■ **Given problem**
Can you copy the listing below line for line, keeping every character the same?

■ **Data supplied**
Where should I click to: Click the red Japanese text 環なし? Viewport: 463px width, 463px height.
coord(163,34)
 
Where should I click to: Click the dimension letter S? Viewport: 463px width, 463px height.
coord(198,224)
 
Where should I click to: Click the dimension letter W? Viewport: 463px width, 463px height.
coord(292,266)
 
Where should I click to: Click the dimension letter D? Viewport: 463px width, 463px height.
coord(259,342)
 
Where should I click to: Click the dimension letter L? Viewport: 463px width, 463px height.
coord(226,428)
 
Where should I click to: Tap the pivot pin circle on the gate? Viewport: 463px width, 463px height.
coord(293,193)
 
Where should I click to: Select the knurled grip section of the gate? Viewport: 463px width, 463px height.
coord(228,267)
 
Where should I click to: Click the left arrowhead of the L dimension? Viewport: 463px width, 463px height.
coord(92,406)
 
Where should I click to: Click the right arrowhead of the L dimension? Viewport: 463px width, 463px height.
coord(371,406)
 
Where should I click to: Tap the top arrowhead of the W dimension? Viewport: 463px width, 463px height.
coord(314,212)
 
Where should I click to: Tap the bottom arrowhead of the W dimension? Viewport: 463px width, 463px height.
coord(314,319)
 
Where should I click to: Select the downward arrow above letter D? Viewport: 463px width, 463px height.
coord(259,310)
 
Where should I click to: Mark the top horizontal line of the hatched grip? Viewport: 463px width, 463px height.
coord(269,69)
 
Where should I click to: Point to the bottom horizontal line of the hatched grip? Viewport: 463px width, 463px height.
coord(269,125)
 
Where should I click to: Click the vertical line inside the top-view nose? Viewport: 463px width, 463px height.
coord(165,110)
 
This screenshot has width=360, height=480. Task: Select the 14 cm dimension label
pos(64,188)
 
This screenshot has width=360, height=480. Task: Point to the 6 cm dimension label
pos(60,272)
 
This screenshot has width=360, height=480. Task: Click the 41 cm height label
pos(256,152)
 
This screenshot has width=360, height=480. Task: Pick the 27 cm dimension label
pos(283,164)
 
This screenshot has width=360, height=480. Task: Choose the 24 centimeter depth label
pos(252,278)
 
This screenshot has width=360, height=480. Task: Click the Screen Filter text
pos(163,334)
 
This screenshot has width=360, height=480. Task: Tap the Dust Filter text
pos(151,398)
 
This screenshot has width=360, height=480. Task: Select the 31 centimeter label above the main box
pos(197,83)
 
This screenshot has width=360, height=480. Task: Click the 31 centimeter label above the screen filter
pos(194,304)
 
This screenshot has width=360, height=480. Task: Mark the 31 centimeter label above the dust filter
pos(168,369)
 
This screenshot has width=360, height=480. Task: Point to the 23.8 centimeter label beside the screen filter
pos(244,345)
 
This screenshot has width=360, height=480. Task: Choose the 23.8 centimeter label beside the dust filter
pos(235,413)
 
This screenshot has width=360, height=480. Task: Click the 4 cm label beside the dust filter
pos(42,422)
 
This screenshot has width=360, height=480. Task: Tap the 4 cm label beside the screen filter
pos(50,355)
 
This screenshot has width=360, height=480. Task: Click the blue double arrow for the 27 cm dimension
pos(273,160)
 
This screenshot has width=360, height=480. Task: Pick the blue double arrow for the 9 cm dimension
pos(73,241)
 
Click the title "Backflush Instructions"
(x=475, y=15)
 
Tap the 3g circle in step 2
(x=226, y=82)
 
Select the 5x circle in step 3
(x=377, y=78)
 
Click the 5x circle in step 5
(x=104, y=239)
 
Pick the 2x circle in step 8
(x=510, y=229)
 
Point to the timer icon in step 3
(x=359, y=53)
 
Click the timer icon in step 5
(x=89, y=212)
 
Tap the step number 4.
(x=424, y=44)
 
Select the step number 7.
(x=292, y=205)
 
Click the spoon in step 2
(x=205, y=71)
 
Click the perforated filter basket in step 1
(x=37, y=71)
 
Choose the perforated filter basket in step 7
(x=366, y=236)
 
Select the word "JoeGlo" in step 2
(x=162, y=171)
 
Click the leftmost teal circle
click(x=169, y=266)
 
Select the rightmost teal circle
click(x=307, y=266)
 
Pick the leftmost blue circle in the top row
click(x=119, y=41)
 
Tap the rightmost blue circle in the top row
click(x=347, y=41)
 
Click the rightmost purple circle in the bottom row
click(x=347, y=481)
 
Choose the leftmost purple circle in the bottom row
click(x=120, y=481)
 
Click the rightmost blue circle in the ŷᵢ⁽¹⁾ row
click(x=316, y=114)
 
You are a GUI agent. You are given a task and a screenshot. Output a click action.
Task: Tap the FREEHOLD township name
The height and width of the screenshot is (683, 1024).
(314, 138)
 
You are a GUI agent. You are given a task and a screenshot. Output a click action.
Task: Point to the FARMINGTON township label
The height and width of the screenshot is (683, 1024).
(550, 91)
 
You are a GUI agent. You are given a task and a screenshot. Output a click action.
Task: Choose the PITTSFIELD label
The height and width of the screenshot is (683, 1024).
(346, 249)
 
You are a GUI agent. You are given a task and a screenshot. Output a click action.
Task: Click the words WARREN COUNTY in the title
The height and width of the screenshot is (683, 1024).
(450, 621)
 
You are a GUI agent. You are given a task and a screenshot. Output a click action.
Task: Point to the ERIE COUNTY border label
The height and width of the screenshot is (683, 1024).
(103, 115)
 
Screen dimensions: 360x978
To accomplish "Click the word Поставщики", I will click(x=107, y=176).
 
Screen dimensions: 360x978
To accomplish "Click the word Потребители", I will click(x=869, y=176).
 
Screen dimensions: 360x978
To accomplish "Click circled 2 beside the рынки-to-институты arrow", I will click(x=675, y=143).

■ **Response**
Where should I click to: Click the red Japanese text 環なし? Viewport: 463px width, 463px height.
coord(163,34)
 
Where should I click to: Click the dimension letter S? Viewport: 463px width, 463px height.
coord(198,224)
 
Where should I click to: Click the dimension letter W? Viewport: 463px width, 463px height.
coord(292,266)
 
Where should I click to: Click the dimension letter D? Viewport: 463px width, 463px height.
coord(259,342)
 
Where should I click to: Click the dimension letter L? Viewport: 463px width, 463px height.
coord(226,428)
 
Where should I click to: Tap the pivot pin circle on the gate? Viewport: 463px width, 463px height.
coord(293,193)
 
Where should I click to: Select the knurled grip section of the gate? Viewport: 463px width, 463px height.
coord(228,267)
 
Where should I click to: Click the left arrowhead of the L dimension? Viewport: 463px width, 463px height.
coord(92,406)
 
Where should I click to: Click the right arrowhead of the L dimension? Viewport: 463px width, 463px height.
coord(371,406)
 
Where should I click to: Tap the top arrowhead of the W dimension? Viewport: 463px width, 463px height.
coord(314,212)
 
Where should I click to: Tap the bottom arrowhead of the W dimension? Viewport: 463px width, 463px height.
coord(314,319)
 
Where should I click to: Select the downward arrow above letter D? Viewport: 463px width, 463px height.
coord(259,310)
 
Where should I click to: Mark the top horizontal line of the hatched grip? Viewport: 463px width, 463px height.
coord(269,69)
 
Where should I click to: Point to the bottom horizontal line of the hatched grip? Viewport: 463px width, 463px height.
coord(269,125)
 
Where should I click to: Click the vertical line inside the top-view nose? Viewport: 463px width, 463px height.
coord(165,110)
 
This screenshot has width=360, height=480. Task: Select the 14 cm dimension label
pos(64,188)
 
This screenshot has width=360, height=480. Task: Point to the 6 cm dimension label
pos(60,272)
 
This screenshot has width=360, height=480. Task: Click the 41 cm height label
pos(256,152)
 
This screenshot has width=360, height=480. Task: Pick the 27 cm dimension label
pos(283,164)
 
This screenshot has width=360, height=480. Task: Choose the 24 centimeter depth label
pos(252,278)
 
This screenshot has width=360, height=480. Task: Click the Screen Filter text
pos(163,334)
 
This screenshot has width=360, height=480. Task: Tap the Dust Filter text
pos(151,398)
 
This screenshot has width=360, height=480. Task: Select the 31 centimeter label above the main box
pos(197,83)
 
This screenshot has width=360, height=480. Task: Click the 31 centimeter label above the screen filter
pos(194,304)
 
This screenshot has width=360, height=480. Task: Mark the 31 centimeter label above the dust filter
pos(168,369)
 
This screenshot has width=360, height=480. Task: Point to the 23.8 centimeter label beside the screen filter
pos(244,345)
 
This screenshot has width=360, height=480. Task: Choose the 23.8 centimeter label beside the dust filter
pos(235,413)
 
This screenshot has width=360, height=480. Task: Click the 4 cm label beside the dust filter
pos(42,422)
 
This screenshot has width=360, height=480. Task: Tap the 4 cm label beside the screen filter
pos(50,355)
 
This screenshot has width=360, height=480. Task: Click the blue double arrow for the 27 cm dimension
pos(273,160)
 
This screenshot has width=360, height=480. Task: Pick the blue double arrow for the 9 cm dimension
pos(73,241)
 
Click the title "Backflush Instructions"
(x=475, y=15)
 
Tap the 3g circle in step 2
(x=226, y=82)
 
Select the 5x circle in step 3
(x=377, y=78)
 
Click the 5x circle in step 5
(x=104, y=239)
 
Pick the 2x circle in step 8
(x=510, y=229)
 
Point to the timer icon in step 3
(x=359, y=53)
 
Click the timer icon in step 5
(x=89, y=212)
 
Tap the step number 4.
(x=424, y=44)
 
Select the step number 7.
(x=292, y=205)
 
Click the spoon in step 2
(x=205, y=71)
 
Click the perforated filter basket in step 1
(x=37, y=71)
 
Choose the perforated filter basket in step 7
(x=366, y=236)
 
Select the word "JoeGlo" in step 2
(x=162, y=171)
 
Click the leftmost teal circle
click(x=169, y=266)
 
Select the rightmost teal circle
click(x=307, y=266)
 
Pick the leftmost blue circle in the top row
click(x=119, y=41)
 
Tap the rightmost blue circle in the top row
click(x=347, y=41)
 
Click the rightmost purple circle in the bottom row
click(x=347, y=481)
 
Choose the leftmost purple circle in the bottom row
click(x=120, y=481)
 
Click the rightmost blue circle in the ŷᵢ⁽¹⁾ row
click(x=316, y=114)
 
You are a GUI agent. You are given a task and a screenshot. Output a click action.
Task: Tap the FREEHOLD township name
The height and width of the screenshot is (683, 1024).
(314, 138)
 
You are a GUI agent. You are given a task and a screenshot. Output a click action.
Task: Point to the FARMINGTON township label
The height and width of the screenshot is (683, 1024).
(550, 91)
 
You are a GUI agent. You are given a task and a screenshot. Output a click action.
Task: Choose the PITTSFIELD label
The height and width of the screenshot is (683, 1024).
(346, 249)
 
You are a GUI agent. You are given a task and a screenshot. Output a click action.
Task: Click the words WARREN COUNTY in the title
The height and width of the screenshot is (683, 1024).
(450, 621)
 
You are a GUI agent. You are given a task and a screenshot. Output a click action.
Task: Point to the ERIE COUNTY border label
The height and width of the screenshot is (683, 1024).
(103, 115)
 
Screen dimensions: 360x978
To accomplish "Click the word Поставщики", I will click(x=107, y=176).
 
Screen dimensions: 360x978
To accomplish "Click the word Потребители", I will click(x=869, y=176).
 
Screen dimensions: 360x978
To accomplish "Click circled 2 beside the рынки-to-институты arrow", I will click(x=675, y=143).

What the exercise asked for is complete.